Now the second question.  Why is mLSHE not NULL?

LoadPage takes an nsISHEntry object, indeed that's it's whole point: the nsISHEntry object contains a cache-id allowing us to (if at all possible) load the page source from the cache rather than contacting the server and possibly getting source that's different than what the user was viewing.  LoadPage calls LoadHistoryEntry with the nsISHEntry, and LoadHistoryEntry in turn passes it to InternalLoad.

Inside InternalLoad we have the following code:

>    if (mLoadType != LOAD_ERROR_PAGE)
>        SetHistoryEntry(&mLSHE, aSHEntry);

If aSHEntry (the nsISHEntry argument) is not NULL, then mLSHE will be set to this value.  This causes the !mLSHE test above to fail in the LoadPage case.

On the other hand, on a normal load originating from LoadURI, the aSHEntry argument will be NULL, and mLSHE will also be NULL after this statement executes.

So we have a dilemma.  If we pass a non NULL nsISHEntry pointer, then the AddToSessionHistory call will be skipped, and we want it to be called.  On the other hand, if we have to pass an nsISHEntry because that's the only way to specify a cache-id allowing us to load the file for view-source from the cache, which we also want to do.

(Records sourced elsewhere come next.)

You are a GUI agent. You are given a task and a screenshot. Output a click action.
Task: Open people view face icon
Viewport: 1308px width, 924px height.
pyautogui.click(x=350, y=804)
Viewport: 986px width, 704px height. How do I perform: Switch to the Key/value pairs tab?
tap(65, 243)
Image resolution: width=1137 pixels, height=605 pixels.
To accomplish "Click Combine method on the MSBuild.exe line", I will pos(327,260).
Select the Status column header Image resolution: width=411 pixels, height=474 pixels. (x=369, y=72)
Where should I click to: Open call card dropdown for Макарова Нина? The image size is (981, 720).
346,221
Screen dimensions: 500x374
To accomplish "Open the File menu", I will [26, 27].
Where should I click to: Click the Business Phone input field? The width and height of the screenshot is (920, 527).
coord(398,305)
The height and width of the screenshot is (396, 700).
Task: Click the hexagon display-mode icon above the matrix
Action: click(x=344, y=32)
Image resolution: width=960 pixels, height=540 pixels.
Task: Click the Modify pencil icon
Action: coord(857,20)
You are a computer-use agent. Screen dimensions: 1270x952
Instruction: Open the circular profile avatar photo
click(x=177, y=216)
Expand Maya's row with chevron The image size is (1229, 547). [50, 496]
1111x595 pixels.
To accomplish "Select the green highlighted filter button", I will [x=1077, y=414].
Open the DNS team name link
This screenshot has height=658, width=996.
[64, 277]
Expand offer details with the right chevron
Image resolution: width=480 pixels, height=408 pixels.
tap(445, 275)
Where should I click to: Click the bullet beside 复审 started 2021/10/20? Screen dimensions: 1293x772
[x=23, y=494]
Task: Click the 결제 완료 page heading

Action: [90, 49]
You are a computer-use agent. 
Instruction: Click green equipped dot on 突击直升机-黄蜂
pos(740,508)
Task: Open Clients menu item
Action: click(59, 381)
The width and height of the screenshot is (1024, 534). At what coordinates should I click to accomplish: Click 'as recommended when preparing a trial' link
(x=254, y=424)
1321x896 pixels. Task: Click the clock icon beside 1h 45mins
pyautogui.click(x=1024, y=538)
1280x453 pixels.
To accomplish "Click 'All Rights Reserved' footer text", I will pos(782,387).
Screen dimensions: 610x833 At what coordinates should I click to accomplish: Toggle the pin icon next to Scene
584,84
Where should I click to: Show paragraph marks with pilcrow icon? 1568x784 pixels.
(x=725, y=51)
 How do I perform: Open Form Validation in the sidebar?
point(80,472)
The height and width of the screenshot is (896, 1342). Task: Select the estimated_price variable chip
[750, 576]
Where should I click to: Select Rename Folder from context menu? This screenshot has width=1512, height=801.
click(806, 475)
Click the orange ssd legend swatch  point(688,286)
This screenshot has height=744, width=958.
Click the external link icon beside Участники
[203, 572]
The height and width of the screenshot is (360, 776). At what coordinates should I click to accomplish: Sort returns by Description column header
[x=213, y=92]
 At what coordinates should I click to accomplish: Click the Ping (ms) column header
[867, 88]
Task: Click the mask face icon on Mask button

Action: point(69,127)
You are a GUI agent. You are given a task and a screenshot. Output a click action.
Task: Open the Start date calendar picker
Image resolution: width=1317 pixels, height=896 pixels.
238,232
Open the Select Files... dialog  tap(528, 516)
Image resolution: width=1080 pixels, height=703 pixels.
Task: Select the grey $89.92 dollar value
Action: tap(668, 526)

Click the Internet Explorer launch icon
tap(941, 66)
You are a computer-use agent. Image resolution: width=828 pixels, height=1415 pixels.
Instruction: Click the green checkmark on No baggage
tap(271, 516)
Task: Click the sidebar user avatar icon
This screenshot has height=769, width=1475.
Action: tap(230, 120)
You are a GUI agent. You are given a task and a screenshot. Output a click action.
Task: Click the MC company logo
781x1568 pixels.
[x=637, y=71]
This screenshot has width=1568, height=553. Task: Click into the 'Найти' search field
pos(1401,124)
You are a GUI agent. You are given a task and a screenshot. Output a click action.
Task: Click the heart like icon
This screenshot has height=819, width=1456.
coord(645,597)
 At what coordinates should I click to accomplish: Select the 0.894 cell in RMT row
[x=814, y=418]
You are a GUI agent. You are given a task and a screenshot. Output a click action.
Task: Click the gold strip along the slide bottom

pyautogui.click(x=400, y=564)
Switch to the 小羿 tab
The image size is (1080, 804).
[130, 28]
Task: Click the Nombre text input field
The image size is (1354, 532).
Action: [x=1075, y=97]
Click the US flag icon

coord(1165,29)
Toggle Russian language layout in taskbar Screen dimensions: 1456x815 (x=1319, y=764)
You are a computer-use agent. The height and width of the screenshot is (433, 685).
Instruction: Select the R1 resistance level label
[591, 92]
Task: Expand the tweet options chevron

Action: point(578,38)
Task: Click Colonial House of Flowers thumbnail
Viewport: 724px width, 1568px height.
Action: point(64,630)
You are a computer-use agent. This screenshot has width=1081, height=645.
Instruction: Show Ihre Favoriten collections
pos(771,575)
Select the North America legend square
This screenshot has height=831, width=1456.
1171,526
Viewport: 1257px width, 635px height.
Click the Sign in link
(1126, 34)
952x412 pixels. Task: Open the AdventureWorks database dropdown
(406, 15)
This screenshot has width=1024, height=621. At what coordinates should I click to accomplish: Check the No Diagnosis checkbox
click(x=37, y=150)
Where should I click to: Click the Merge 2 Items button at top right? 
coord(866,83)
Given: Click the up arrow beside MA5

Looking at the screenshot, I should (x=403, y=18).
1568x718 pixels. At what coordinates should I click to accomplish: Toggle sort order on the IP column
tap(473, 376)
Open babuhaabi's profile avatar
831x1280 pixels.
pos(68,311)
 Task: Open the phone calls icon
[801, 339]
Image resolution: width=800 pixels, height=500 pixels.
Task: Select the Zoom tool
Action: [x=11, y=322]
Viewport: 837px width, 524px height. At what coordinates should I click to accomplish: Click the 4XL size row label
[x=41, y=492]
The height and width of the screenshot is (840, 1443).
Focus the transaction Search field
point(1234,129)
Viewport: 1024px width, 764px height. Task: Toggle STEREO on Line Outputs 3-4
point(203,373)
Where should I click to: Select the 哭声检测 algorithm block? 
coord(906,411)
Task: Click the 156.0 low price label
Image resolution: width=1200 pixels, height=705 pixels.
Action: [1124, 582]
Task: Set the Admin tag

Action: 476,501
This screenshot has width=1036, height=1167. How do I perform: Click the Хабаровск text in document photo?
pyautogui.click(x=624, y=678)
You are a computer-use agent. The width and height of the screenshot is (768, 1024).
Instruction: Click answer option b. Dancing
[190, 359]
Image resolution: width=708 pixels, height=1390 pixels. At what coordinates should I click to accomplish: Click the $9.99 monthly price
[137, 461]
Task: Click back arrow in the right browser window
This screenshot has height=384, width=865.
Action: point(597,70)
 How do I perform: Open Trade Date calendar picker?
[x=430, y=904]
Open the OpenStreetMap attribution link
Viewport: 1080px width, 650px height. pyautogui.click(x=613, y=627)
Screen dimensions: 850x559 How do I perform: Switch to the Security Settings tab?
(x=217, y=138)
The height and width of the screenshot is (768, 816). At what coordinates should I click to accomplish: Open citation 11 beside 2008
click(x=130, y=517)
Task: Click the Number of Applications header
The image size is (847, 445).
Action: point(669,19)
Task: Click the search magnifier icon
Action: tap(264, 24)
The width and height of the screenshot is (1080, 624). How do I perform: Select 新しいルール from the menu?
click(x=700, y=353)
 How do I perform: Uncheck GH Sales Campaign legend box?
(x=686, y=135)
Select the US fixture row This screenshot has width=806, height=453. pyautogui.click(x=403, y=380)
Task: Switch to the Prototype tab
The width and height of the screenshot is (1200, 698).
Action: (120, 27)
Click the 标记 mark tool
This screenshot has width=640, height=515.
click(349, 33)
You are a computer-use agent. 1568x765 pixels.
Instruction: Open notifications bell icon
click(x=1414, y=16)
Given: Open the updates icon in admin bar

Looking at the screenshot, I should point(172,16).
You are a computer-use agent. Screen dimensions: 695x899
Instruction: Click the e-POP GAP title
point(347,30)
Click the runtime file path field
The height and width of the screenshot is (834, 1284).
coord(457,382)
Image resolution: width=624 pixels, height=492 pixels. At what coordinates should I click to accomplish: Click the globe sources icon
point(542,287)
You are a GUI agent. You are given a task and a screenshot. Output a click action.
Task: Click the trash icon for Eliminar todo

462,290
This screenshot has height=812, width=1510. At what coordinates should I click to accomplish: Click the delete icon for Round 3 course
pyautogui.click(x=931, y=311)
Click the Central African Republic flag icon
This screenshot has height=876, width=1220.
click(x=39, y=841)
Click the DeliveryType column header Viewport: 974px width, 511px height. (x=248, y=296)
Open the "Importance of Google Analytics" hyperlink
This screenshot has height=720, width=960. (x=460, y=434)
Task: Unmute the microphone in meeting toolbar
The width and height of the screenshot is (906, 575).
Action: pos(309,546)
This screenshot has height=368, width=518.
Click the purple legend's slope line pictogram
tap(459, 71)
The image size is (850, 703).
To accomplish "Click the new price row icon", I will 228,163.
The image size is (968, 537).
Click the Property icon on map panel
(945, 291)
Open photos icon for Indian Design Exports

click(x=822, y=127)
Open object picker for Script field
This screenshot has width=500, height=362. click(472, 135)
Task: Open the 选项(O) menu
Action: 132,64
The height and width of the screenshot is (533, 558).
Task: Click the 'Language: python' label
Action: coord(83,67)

We have three alternatives as I see it:

1. Keep the current solution -- LoadPage does not add the view-source URL to the session history, and we do that manually inside viewSource.js.
2. Add some extra conditions to the if-statements around the call to AddToSessionHistory, something like:

    PRBool isViewSource = PR_FALSE;
    aURI->SchemeIs("view-source", &isViewSource);
    if ((updateHistory || isViewSource) && shAvailable) {
        // Update session history if necessary...
        printf("................. isViewSource: %d\n", isViewSource);
        if ((!mLSHE || isViewSource) && (mItemType == typeContent) && mURIResultedInDocument) {
            /* This is  a fresh page getting loaded for the first time
             *.Create a Entry for it and add it to SH, if this is the
             * rootDocShell
             */
            (void) AddToSessionHistory(aURI, aChannel, getter_AddRefs(mLSHE));
        }

This is ugly but should be low risk outside of the view-source code path.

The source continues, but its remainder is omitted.